:: Records shown ::
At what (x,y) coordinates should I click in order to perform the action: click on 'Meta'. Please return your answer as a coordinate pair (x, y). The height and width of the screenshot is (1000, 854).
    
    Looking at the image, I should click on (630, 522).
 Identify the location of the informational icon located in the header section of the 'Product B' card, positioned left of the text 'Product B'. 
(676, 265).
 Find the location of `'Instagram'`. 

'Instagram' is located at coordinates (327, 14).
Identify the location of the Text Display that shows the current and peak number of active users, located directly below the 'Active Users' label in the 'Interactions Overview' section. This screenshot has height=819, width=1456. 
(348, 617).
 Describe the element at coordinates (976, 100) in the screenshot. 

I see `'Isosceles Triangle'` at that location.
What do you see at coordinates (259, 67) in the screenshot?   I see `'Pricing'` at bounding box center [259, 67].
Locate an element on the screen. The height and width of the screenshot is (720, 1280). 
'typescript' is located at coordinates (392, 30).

:: What needs to be done ::
Rewrite the data from the line containing "Locate an element" through the end of the data as a two-column CSV headed text and answer, with one row for each text and its answer. Put each value in a quoted field and replace line breaks with spaces.

:: Answer to this problem ::
text,answer
"Locate an element on the screen. The height and width of the screenshot is (720, 1280).","'typescript' is located at coordinates (392, 30)."